Новое задание не стало для Глеба неожиданностью. Он уже много лет не ездил в метро и не разрешал делать это жене, но жили они, тем не менее, в Москве, да еще, в придачу ко всему, никак не могли избавиться от скверной привычки время от времени включать телевизор и выходить в глобальную информационную сеть.
Двадцать девятого марта Ирина вернулась домой бледная и взбудораженная; Глеб, который был уже полностью в курсе последних событий, постарался, как мог, ее успокоить, но, честно говоря, не очень-то преуспел, поскольку ситуация отнюдь не располагала к благодушию. Взрывы в метро унесли сорок жизней; бомбы пронесли на станции и привели в действие женщины-смертницы, и именно это Ирине было сложнее всего понять. «Как же надо ненавидеть, чтобы отважиться на такое! – безжалостно ероша и терзая прическу, риторически восклицала она. – Как надо ненавидеть! И кого – нас! Тебя, меня… Что мы им сделали?» – «Гм», – не удержавшись, сказал тогда Глеб, имея в виду, разумеется, себя, и только себя. «Хорошо, – правильно поняв это неопределенное междометие, поправилась Ирина, – что им сделала я? Или любая другая женщина из тех, что там погибли?» – «Любая из них могла родить или уже родила солдата, – ответил Глеб, – который мог впоследствии убить, а может быть, уже убил мужа, отца, брата, свата или просто земляка любой отдельно взятой шахидки. Отомстить солдату трудно – она не знает его в лицо, он с автоматом, за броней, и притом не один… А месть – дело святое. В общем, Восток – дело тонкое…» – «Ты мне еще Киплинга процитируй, – с горечью предложила Ирина. – Запад есть Запад, Восток есть Восток…»
В этом споре, как и в подавляющем большинстве подобных споров, никакая истина не родилась. И это было закономерно, поскольку спорили они на сугубо обывательском, кухонном уровне. Ирине не хватало информации, а Глеб намеренно умалчивал о том, что знал. Его вполне устраивал такой уровень обмена мнениями: это позволяло Ирине выговориться, а ему – отдохнуть от собственных мрачных размышлений на данную тему.
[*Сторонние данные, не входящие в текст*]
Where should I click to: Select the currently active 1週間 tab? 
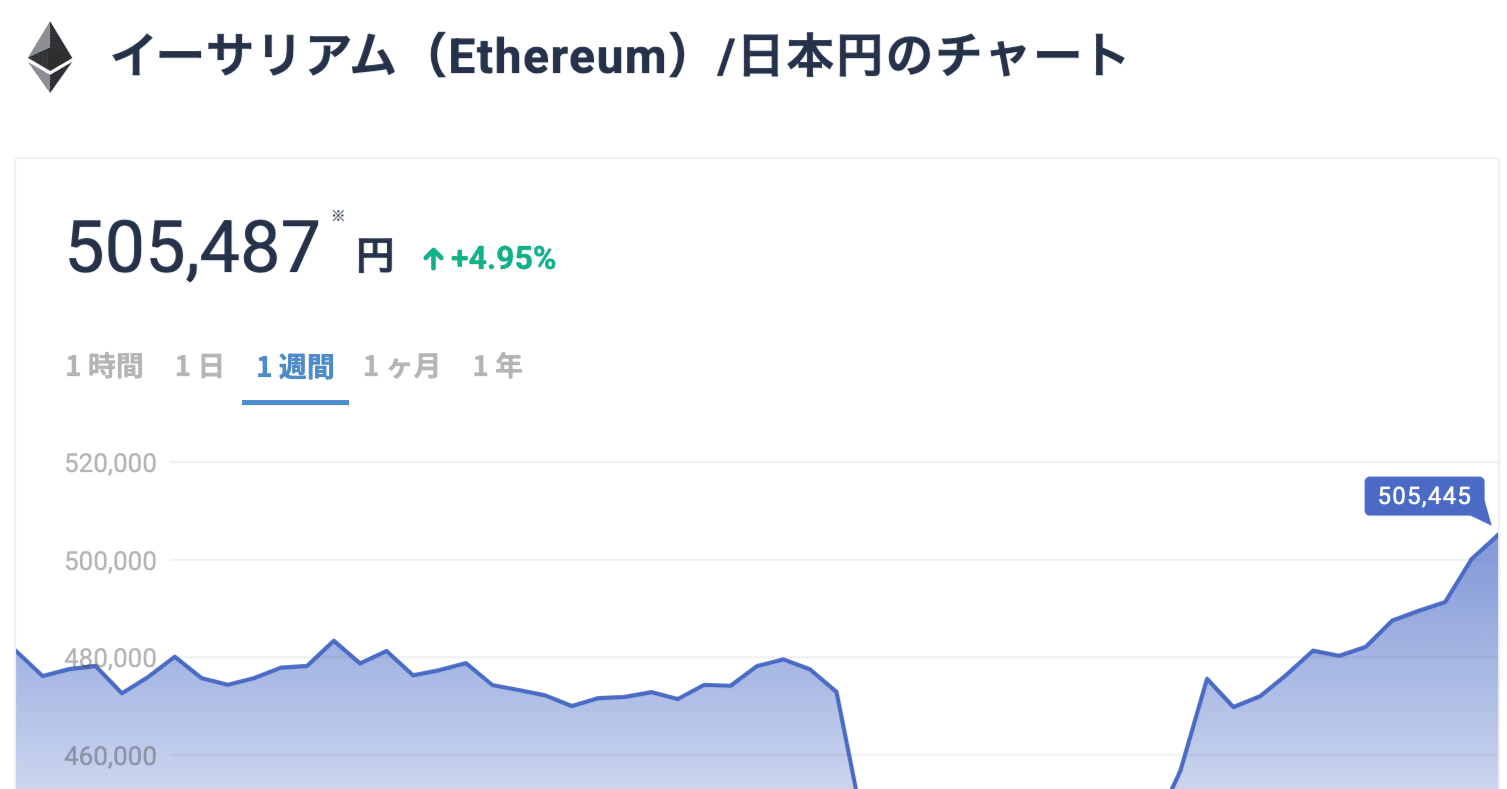tap(295, 366)
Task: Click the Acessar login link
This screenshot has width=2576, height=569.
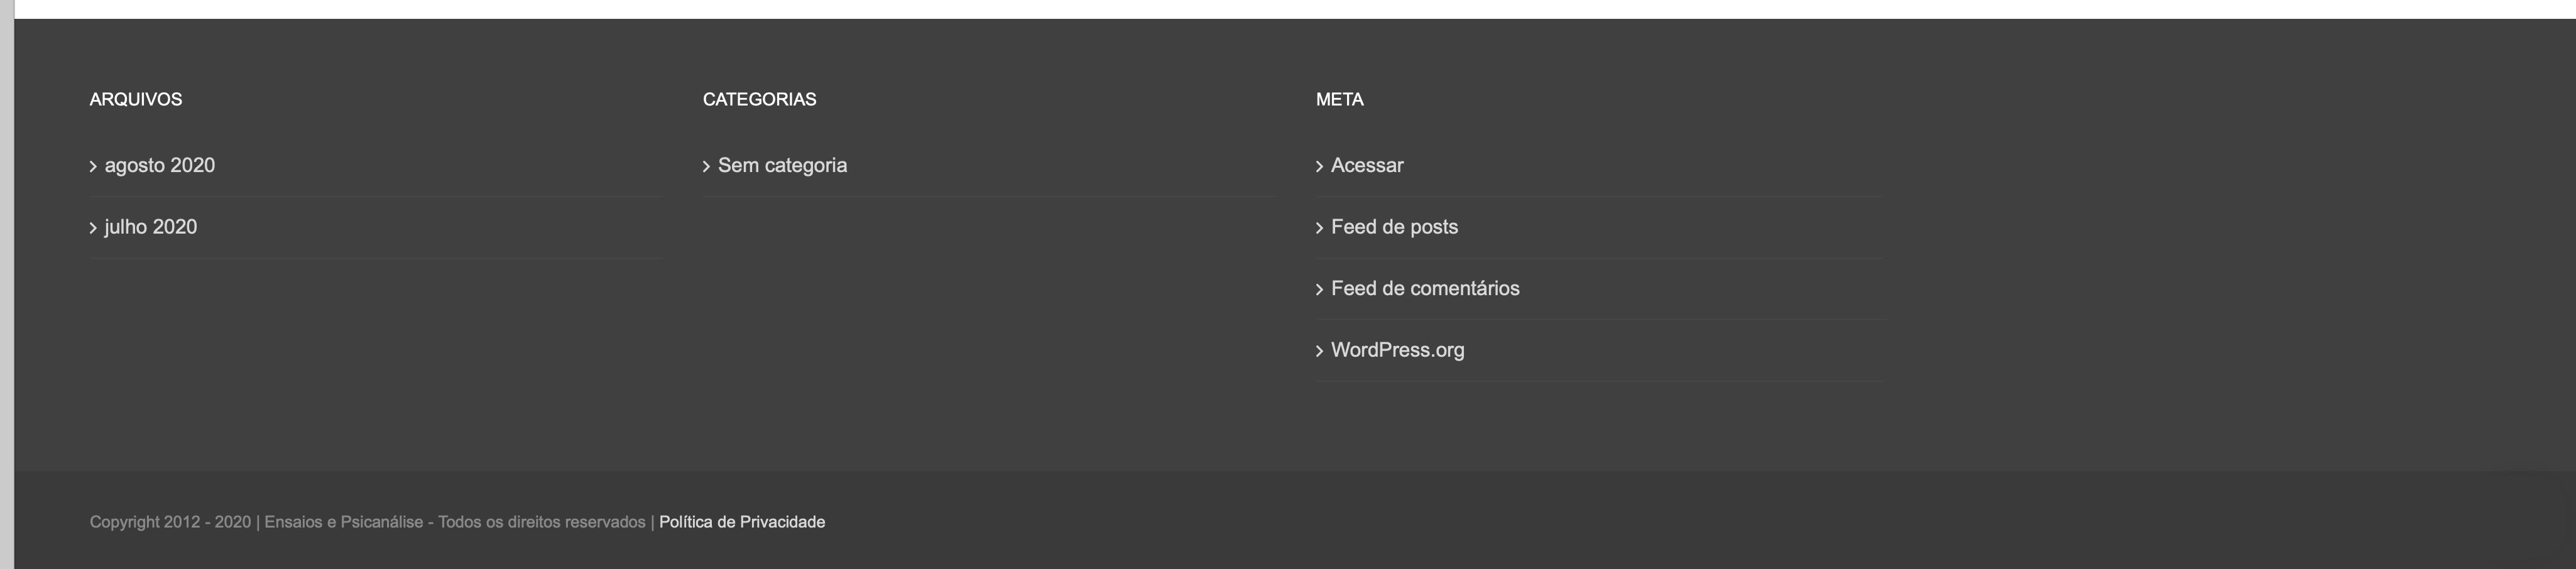Action: tap(1366, 166)
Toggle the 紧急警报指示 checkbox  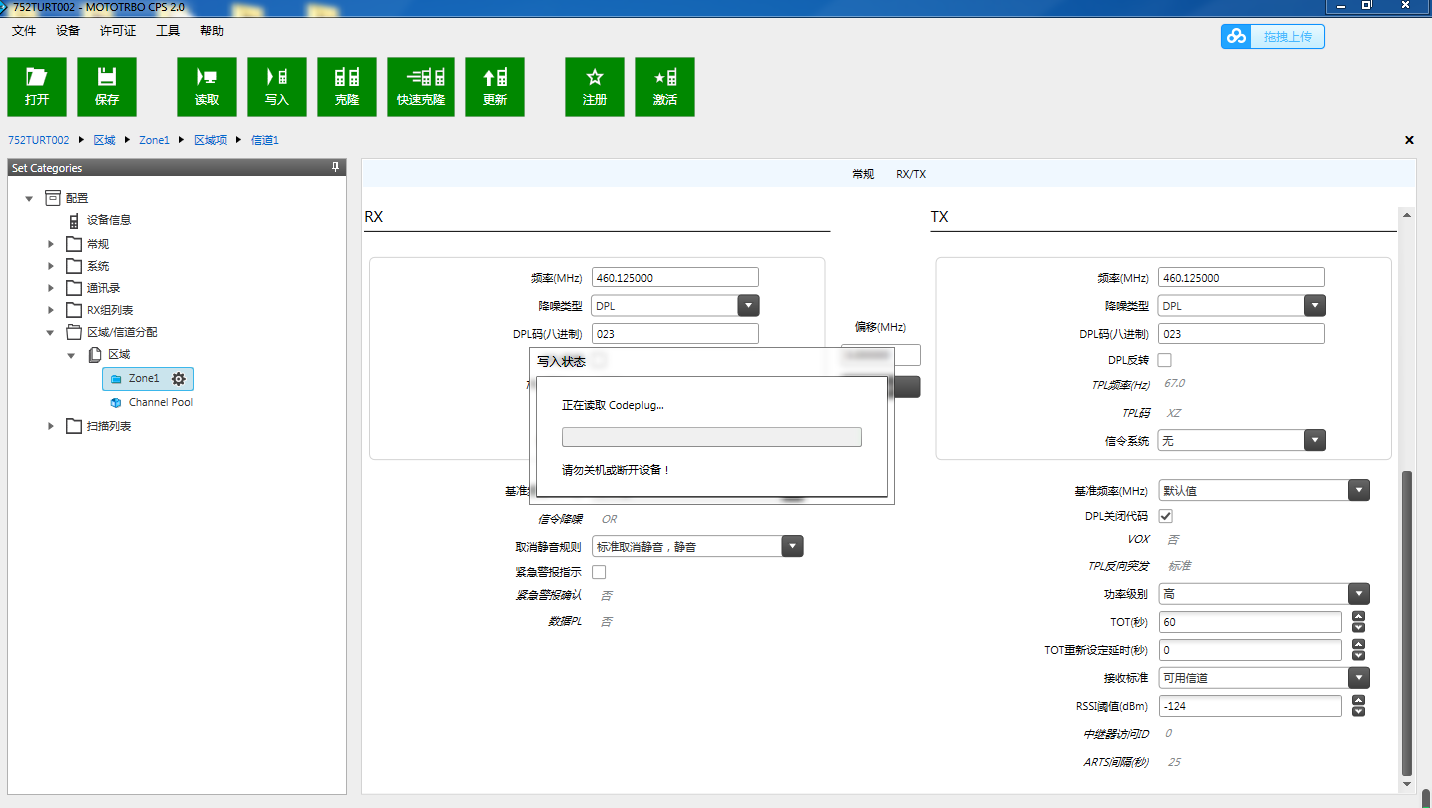[599, 572]
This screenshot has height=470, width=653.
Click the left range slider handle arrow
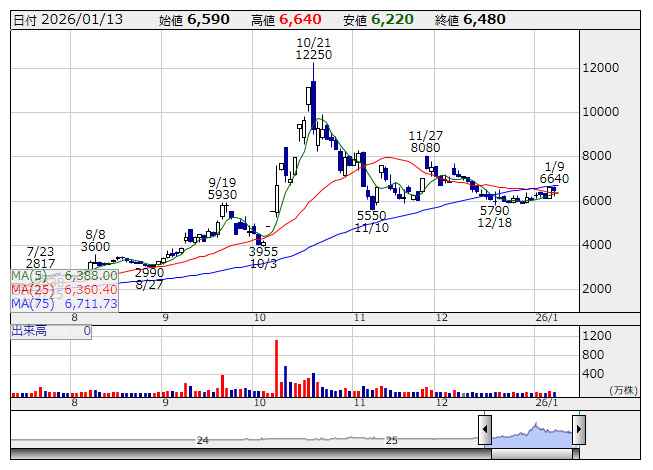coord(485,431)
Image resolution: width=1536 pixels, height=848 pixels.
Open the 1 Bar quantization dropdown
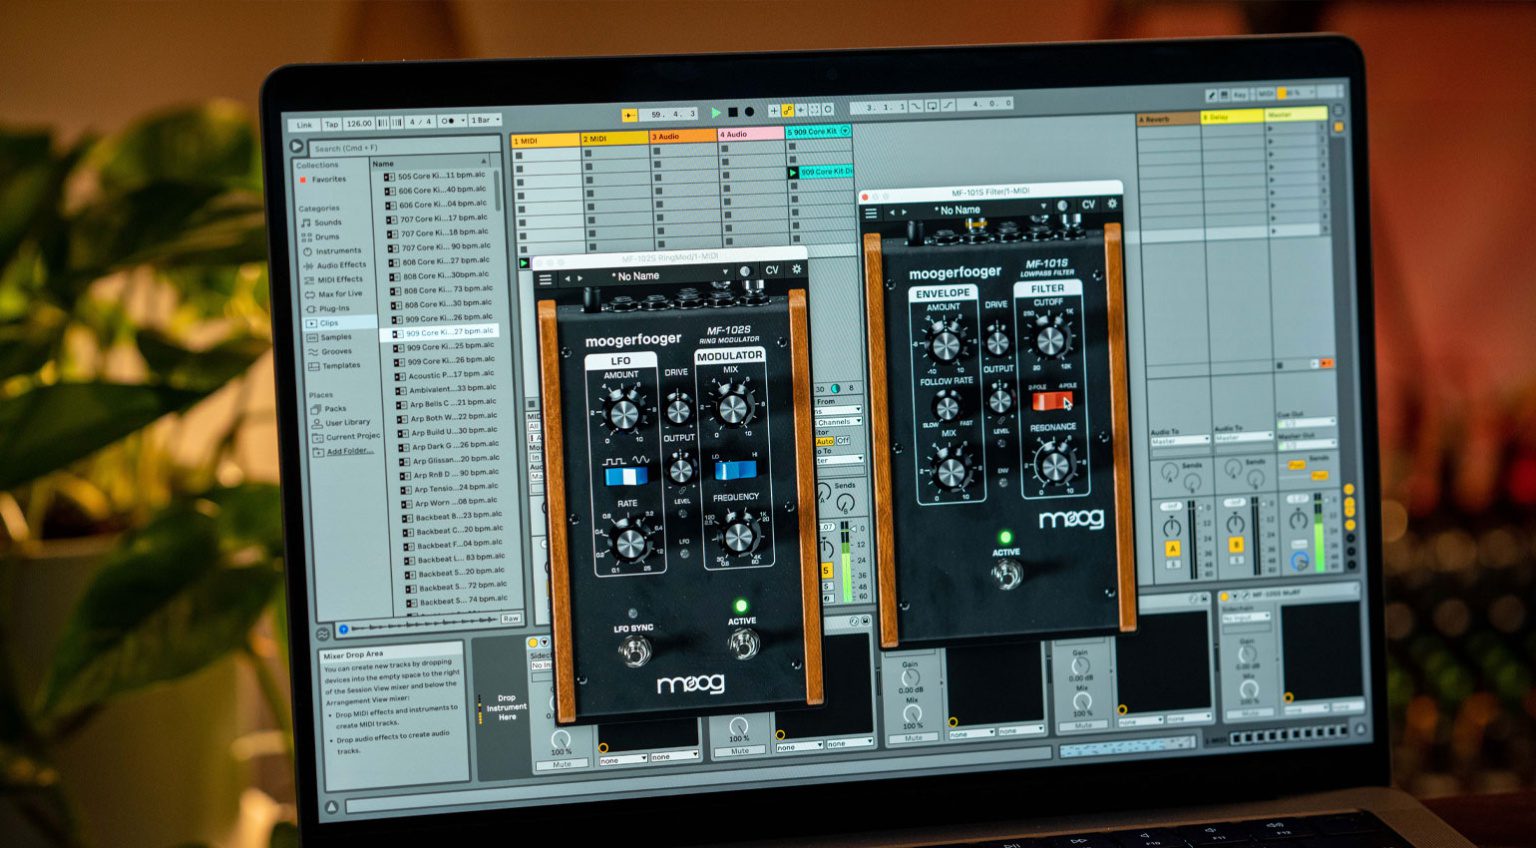pos(485,120)
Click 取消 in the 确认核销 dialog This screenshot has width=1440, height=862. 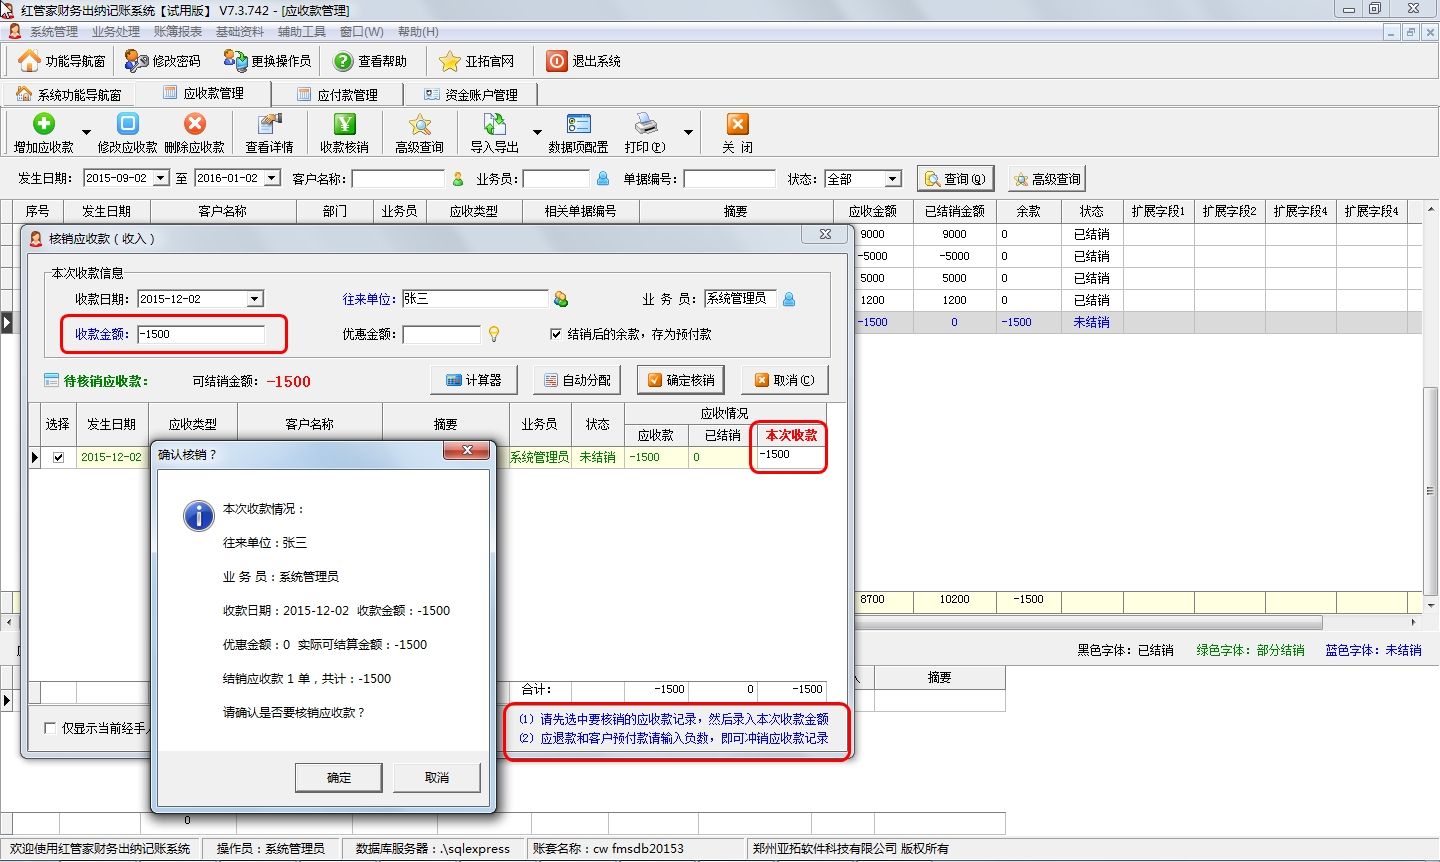[x=437, y=777]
Впрочем, старался он напрасно. Интернет буквально кишел информацией, о которой умалчивали так или иначе контролируемые государством источники. Блогеры обвиняли ФСБ в отсутствии фантазии, наперебой выдвигая собственные версии – то откровенно глупые, то уже отвергнутые следствием на этапе первоначального обсуждения, а порой вполне жизнеспособные и по этой причине давно находящиеся в активной разработке у ведомства, которое они так упоенно критиковали. «Сарафанное радио» не отставало от глобальной сети, так что информации Ирине хватало и без мужа. Буквально каждый вечер, проведенный им дома, омрачался обсуждением этой невеселой темы; говорила, в основном, Ирина, Глеб старательно отмалчивался, а в ответ на вопрос, которым заканчивался каждый такой разговор: «А что об этом думают у вас?», – лишь красноречиво пожимал плечами. Ирину такой ответ, естественно, не устраивал, а он и вправду толком не знал, что именно обо всем этом думают «у них», поскольку был по горло занят другими делами, весьма далекими от взрывов в метро.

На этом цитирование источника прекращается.